Standards of Conduct

Empire State College policy prohibits the unlawful possession, use or distribution of illicit drugs and the abuse of alcohol by students and employees on college property or as part of the college’s activities.

Health Risks

There are significant psychological and physiological health risks associated with the use of illicit drugs and alcohol. Physical addiction, loss of control, and withdrawal syndrome, as well as serious damage to vital organs of the body can result from drug and alcohol abuse. Further information is available from college locations or the Office of Academic Affairs.

Federal, State, and Local Legal Sanctions

Conviction for possession and sale of controlled substances carries a number and variety of penalties under New York state law. These range from fines to prison terms of 15 years to life, depending upon the nature of the substance, the criminal act, and the character of the crime. Federal Trafficking Law convictions also carry a variety of penalties, which range from five to 30 years in prison and substantial fines. These sanctions are described in materials, which are available at the college locations or the Office of Academic Affairs.

Disciplinary Sanctions – Students

A student accused of possession/use of or distribution of drugs will be subject to the college’s Student Conduct Policy and Procedures (see page 99). Sanctions for those found responsible may include written warning, suspension or expulsion.

STUDENT CLUBS AND ORGANIZATIONS

The college passed a clubs and organizations recognition policy in March 2010. The development of formally recognized clubs and organizations began shortly after this. Several informal groups meet at the college’s regional locations. You should inquire with your student service coordinator for more information about available clubs.

If you are interested in starting a new club or organization at the college, the policy below will get you started. You should contact Kimberly Neher, Associate Director of Alumni and Student Relations, (Kimberly.Neher@esc.edu) for more information.

Recognition Policies

I.  Only officially recognized organizations may use the name of the State University of New York or Empire State College (the college) for identification purposes, obtain organizational privileges in the use of the college’s facilities and services, or imply college sponsorship or approval of their activities.

II.  Recognition (or withdrawal of recognition) of a group as a college organization is an executive responsibility of the president, acting on behalf of the chancellor and trustees of the State University of New York. Responsibility for the coordination of policy development and for the administration of recognition procedures in the case of organizations having students as full members is delegated to the director of alumni and student relations. The final decision to grant or withdraw recognition rests with the president or his or her designee.

III.  Determination of criteria for membership and for active status is the prerogative of each organization, insofar as it is consistent with state and federal law. No organization may restrict its selection of members or assignment of voting privileges, rank or office based on illegal differentiation or based on an individual’s previous affiliations. There will be no discrimination based on race, gender, color, religion, age, national origin, disability or sexual orientation. The names, purposes, and procedures of organizations must reflect this policy of nondiscrimination.

§ Set problem 1:
In the college policy text, what determines how severe a New York state penalty is for possession or sale of controlled substances? Answer in one to three sentences.
§ Set problem 2:
Recast everything in the dataset listing from the line containing "Where should I click to: Click the Modrinth" down to the line containing "point(265,282)" as a Markdown table with the columns Row and Line, skipping blank lines.

[Items listed in a dataset]
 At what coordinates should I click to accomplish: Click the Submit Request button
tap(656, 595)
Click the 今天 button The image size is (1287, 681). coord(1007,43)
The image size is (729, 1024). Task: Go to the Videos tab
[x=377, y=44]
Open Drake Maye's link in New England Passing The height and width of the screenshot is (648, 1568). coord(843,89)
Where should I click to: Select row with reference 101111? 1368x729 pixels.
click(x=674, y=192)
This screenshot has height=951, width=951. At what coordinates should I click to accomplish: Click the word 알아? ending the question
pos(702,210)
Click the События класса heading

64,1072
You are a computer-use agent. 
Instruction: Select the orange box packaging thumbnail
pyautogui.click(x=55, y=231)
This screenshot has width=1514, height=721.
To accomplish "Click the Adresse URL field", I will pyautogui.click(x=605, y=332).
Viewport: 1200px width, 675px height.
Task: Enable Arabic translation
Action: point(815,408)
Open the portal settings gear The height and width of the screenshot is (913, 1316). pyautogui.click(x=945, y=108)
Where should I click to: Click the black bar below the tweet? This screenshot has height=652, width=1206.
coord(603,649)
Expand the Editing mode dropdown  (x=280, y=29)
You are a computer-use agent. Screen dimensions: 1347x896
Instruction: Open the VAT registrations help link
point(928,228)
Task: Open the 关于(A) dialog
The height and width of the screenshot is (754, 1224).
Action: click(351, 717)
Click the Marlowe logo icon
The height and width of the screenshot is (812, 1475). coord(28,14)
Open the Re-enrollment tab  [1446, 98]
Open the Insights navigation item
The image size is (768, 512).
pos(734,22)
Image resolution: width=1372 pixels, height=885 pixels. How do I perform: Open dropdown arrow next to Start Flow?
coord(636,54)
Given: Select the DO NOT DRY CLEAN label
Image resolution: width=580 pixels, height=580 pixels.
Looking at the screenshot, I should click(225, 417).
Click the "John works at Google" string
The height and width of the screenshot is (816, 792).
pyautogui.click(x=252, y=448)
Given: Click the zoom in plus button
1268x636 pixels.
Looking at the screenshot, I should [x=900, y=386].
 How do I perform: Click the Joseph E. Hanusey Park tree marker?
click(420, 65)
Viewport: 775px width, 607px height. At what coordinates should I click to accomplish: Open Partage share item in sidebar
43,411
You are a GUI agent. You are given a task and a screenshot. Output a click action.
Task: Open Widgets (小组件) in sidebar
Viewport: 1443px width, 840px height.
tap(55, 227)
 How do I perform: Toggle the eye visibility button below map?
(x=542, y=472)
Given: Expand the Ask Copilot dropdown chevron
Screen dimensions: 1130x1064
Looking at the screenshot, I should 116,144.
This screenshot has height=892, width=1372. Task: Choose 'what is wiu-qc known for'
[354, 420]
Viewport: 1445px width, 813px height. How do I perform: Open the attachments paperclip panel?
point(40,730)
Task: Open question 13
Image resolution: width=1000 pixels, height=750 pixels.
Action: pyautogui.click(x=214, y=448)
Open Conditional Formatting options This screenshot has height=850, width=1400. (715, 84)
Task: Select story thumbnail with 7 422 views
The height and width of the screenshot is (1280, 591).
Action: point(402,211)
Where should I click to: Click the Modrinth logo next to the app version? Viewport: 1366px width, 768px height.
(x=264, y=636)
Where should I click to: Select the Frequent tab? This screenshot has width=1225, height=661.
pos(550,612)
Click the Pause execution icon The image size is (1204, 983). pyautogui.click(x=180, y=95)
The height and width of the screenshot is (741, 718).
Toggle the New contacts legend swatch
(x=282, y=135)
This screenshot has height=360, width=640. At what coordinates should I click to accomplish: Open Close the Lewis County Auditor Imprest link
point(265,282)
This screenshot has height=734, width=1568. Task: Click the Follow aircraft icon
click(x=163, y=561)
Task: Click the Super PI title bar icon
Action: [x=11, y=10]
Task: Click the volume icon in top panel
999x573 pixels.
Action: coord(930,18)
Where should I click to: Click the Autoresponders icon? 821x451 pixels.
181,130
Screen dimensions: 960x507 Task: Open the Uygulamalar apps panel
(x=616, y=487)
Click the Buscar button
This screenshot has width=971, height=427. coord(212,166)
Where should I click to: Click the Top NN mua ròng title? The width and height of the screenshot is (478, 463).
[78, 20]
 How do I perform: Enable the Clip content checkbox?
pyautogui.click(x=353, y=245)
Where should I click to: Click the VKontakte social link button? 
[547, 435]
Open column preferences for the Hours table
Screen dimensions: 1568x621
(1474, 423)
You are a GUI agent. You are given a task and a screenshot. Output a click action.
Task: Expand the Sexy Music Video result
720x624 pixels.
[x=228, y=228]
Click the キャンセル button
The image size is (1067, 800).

§ Problem solution 1:
New York state penalties range from fines to prison terms of 15 years to life. Where a conviction falls in that range depends on the nature of the substance, the criminal act, and the character of the crime.

§ Problem solution 2:
| Row | Line |
|---|---|
| 1 | Where should I click to: Click the Modrinth logo next to the app version? Viewport: 1366px width, 768px height. |
| 2 | (x=264, y=636) |
| 3 | Where should I click to: Select the Frequent tab? This screenshot has width=1225, height=661. |
| 4 | pos(550,612) |
| 5 | Click the Pause execution icon The image size is (1204, 983). pyautogui.click(x=180, y=95) |
| 6 | The height and width of the screenshot is (741, 718). |
| 7 | Toggle the New contacts legend swatch |
| 8 | (x=282, y=135) |
| 9 | This screenshot has height=360, width=640. At what coordinates should I click to accomplish: Open Close the Lewis County Auditor Imprest link |
| 10 | point(265,282) |